Exemplifico: Um herdeiro cede seus direitos hereditários sobre determinado imóvel. O cessionário, ou seja, aquele terceiro que adquiriu esses direitos, deverá ter em mente que esta aquisição só será eficaz se aquele herdeiro efetivamente receber o imóvel por força da partilha de bens futuramente operada. Ou seja, na cessão de direitos hereditários, o cessionário está adquirindo tão somente um direito em potencial.

Daí ser muito importante a lembrança de que a cessão de direitos hereditários não dá garantia de que o herdeiro receberá efetivamente a parte que lhe cabe na herança, uma vez que a distribuição dos bens pode ser contestada por outros herdeiros ou por credores do falecido.

Por isso, que uma das primeiras providências a serem adotadas pelo cessionário, apoiado por advogado especialista, é certificar-se da qualidade do direito do cedente.

A lei determina uma solenidade para este tipo de negócio. A cessão de direitos hereditários deve ser contratada por escritura pública, lavrada nas notas de Tabelião. Mas em alguns casos específicos, admite-se o documento particular ou mesmo que seja lavrado por termo nos próprios autos do inventário judicial. E ainda, pode-se imaginar a lavratura de uma promessa de cessão, esta sim admitida por instrumento particular. Por isso, deve-se avaliar o melhor caminho a seguir, sempre tendo em mente a segurança das partes e a redução dos custos.

Por fim, cabe salientar que a cessão de direitos hereditários, desde que se respeite todas as suas peculiaridades, pode ser tida como um negócio seguro. Tanto é assim que em determinadas situações ela poderá ser recepcionada pelo Registro de Imóveis e registrada como efetiva Escritura de Compra e Venda. Isso se dá quando a própria partilha de bens já foi previamente registrada, e pode produzir uma economia nos custos do negócio.

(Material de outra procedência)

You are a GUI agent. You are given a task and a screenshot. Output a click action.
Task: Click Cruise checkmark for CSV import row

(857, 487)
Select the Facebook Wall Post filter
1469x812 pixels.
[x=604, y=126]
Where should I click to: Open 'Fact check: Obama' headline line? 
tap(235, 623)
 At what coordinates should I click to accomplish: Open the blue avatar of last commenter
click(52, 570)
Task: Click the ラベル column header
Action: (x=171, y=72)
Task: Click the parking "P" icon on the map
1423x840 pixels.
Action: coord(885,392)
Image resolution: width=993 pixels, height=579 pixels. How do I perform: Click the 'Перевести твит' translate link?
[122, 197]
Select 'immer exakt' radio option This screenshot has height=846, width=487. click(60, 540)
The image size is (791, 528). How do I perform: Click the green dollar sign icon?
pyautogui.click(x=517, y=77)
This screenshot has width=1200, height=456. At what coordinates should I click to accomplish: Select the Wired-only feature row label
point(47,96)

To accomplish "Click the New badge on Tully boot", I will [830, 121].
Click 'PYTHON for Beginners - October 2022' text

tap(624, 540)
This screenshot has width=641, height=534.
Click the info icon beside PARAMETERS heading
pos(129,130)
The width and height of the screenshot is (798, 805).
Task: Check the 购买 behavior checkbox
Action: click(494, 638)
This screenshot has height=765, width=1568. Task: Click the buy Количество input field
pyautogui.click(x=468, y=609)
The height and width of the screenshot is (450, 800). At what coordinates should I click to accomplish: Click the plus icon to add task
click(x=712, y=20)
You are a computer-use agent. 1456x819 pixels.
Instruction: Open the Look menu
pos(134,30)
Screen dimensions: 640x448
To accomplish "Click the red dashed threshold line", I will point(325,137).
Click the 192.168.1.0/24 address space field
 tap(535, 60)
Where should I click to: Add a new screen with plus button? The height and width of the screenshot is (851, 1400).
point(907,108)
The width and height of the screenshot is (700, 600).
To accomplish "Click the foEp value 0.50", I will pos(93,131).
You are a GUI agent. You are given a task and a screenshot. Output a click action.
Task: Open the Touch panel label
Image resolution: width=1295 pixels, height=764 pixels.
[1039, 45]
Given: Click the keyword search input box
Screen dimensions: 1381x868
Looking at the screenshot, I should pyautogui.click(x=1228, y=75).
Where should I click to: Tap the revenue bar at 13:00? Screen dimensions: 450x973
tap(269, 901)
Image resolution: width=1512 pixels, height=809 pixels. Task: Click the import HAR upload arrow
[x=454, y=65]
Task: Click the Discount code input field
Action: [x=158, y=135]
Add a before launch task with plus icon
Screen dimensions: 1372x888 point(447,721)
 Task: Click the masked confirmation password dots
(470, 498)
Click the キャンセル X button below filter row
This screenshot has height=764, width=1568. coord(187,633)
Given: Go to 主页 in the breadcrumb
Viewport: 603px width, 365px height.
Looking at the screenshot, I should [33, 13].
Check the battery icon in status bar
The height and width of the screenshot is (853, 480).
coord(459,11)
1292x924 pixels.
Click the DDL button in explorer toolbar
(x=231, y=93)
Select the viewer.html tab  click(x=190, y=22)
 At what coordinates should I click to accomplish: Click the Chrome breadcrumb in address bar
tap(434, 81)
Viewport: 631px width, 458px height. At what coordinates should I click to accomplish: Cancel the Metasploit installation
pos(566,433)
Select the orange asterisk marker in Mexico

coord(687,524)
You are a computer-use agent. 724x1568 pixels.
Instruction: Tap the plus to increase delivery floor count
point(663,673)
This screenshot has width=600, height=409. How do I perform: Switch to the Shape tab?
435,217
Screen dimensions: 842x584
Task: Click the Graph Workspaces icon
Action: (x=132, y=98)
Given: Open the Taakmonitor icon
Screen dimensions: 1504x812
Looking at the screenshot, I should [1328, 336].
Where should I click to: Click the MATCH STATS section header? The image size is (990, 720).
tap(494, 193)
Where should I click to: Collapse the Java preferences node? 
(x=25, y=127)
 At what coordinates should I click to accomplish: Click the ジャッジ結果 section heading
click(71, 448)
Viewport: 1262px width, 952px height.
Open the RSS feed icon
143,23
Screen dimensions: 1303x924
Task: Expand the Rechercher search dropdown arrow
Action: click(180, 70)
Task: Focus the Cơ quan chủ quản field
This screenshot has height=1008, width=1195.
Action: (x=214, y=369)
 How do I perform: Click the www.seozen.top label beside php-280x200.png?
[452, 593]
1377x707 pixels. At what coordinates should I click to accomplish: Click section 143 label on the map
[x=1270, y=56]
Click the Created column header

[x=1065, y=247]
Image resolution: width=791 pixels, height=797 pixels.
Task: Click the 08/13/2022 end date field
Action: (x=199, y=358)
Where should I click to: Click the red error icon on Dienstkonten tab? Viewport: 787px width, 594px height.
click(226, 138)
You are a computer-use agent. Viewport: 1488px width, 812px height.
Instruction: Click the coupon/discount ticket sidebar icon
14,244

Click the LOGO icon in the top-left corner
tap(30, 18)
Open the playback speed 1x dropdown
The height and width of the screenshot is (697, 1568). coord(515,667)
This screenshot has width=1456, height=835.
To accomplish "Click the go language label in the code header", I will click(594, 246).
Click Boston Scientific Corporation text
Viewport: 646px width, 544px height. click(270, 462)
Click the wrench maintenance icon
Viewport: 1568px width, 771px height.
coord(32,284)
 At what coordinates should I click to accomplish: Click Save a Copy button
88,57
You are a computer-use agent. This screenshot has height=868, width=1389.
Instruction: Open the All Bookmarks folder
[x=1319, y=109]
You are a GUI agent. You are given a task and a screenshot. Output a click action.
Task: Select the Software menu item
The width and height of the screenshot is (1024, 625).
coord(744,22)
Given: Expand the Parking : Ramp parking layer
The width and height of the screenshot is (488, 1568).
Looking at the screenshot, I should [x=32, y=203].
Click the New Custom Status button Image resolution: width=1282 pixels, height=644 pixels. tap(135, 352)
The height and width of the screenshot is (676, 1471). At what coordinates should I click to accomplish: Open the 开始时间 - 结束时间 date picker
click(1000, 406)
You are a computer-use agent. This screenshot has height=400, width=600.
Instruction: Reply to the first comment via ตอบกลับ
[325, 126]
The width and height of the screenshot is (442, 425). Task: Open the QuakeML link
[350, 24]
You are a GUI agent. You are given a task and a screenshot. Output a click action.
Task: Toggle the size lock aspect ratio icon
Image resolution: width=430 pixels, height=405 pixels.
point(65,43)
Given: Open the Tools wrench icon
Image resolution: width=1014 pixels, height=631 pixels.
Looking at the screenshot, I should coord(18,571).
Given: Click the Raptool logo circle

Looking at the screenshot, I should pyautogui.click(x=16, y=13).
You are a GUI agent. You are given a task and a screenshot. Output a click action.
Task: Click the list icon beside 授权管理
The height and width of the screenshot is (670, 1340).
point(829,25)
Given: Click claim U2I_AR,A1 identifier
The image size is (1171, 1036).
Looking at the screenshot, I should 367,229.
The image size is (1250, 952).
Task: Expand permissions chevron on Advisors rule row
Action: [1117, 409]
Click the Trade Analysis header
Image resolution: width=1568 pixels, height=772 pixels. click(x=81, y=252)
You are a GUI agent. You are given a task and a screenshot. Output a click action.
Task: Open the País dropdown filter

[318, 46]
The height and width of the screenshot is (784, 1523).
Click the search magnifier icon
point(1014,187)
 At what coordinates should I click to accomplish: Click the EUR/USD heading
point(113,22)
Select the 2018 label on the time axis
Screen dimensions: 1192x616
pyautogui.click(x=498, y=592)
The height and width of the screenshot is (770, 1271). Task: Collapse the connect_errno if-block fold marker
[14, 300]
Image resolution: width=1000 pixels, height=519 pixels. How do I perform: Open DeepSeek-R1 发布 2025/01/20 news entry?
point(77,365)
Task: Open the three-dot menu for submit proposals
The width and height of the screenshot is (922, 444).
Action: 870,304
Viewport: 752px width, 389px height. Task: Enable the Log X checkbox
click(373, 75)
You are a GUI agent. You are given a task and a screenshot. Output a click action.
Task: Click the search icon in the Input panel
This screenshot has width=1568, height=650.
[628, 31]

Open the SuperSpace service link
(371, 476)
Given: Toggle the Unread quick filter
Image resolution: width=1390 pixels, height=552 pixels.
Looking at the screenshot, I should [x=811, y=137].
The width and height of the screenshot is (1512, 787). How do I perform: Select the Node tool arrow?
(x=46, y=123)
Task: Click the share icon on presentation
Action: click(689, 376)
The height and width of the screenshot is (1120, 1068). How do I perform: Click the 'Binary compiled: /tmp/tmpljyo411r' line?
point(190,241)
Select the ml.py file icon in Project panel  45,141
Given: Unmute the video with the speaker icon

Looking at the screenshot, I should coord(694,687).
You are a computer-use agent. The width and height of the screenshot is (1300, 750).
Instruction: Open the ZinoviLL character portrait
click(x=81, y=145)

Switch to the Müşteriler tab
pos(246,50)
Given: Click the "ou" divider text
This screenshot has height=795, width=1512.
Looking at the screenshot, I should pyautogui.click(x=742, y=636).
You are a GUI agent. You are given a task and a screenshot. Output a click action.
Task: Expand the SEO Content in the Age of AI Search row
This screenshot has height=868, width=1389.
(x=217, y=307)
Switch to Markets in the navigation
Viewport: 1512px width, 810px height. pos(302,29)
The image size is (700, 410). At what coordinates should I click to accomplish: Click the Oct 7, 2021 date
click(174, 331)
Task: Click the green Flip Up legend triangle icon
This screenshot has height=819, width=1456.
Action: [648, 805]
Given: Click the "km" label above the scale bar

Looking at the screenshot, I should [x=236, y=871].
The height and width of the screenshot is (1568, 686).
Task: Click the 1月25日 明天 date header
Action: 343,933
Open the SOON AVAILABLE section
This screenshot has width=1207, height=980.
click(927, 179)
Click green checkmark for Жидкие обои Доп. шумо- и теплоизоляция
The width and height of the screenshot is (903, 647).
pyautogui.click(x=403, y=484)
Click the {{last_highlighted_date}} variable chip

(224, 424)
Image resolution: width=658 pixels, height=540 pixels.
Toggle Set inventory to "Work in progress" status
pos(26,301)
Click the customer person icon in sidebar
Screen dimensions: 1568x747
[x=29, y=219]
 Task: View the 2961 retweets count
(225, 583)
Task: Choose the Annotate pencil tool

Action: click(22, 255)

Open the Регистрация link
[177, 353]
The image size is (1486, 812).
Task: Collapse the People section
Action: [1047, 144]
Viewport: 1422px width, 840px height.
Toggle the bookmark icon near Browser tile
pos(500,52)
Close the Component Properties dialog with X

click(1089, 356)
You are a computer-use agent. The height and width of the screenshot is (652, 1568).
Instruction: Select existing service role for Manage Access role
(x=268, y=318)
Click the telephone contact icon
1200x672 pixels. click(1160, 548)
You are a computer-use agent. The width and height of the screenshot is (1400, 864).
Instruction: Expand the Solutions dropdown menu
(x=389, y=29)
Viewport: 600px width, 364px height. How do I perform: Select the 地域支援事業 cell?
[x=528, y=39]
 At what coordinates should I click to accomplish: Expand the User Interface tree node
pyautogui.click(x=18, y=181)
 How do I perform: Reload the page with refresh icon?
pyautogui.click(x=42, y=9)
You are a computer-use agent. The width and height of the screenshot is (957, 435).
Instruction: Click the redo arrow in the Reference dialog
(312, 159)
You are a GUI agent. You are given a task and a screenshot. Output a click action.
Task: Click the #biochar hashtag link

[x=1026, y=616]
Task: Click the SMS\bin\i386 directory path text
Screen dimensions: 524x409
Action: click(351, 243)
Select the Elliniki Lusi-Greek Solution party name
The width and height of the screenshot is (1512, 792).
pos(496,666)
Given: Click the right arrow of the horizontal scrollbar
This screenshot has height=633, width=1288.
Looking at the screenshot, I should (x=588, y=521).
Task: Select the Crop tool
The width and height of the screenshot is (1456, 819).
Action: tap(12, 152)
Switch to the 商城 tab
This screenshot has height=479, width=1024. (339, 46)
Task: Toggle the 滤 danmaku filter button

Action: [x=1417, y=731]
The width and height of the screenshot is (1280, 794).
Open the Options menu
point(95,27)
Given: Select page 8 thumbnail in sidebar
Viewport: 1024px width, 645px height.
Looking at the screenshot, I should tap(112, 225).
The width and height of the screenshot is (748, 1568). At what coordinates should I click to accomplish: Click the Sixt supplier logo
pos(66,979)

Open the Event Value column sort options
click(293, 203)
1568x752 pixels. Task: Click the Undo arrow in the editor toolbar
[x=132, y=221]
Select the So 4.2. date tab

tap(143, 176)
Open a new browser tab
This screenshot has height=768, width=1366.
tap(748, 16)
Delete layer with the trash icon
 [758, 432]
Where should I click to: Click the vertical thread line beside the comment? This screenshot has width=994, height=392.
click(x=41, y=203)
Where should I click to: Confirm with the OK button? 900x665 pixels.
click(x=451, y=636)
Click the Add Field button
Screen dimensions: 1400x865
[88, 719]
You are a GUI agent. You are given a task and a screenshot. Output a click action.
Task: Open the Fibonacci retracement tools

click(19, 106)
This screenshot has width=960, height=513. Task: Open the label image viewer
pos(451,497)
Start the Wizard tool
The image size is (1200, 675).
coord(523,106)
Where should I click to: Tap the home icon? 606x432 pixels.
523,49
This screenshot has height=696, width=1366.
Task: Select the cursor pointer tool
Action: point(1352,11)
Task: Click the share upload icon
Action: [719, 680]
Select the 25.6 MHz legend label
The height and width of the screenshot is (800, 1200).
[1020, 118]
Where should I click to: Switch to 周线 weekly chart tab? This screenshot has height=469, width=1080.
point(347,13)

Uma última questão sobre a cessão de direitos hereditários digna de nota é a questão relacionada a saber se ela constitui fato gerador de ITCMD ou ITBI, impostos que incidem, respectivamente, sobre as transmissões hereditárias ou gratuitas (do que são exemplos a transmissão causa mortis e a doação), e sobre as transmissões onerosas (aquelas em que já contrapartida em dinheiro ou em outro bem). A questão é controversa na jurisprudência, mas é certo que a não incidência só pode ser obtida pela via judicial, já que administrativamente os Fiscos Estaduais ou Municipais não a reconhecem.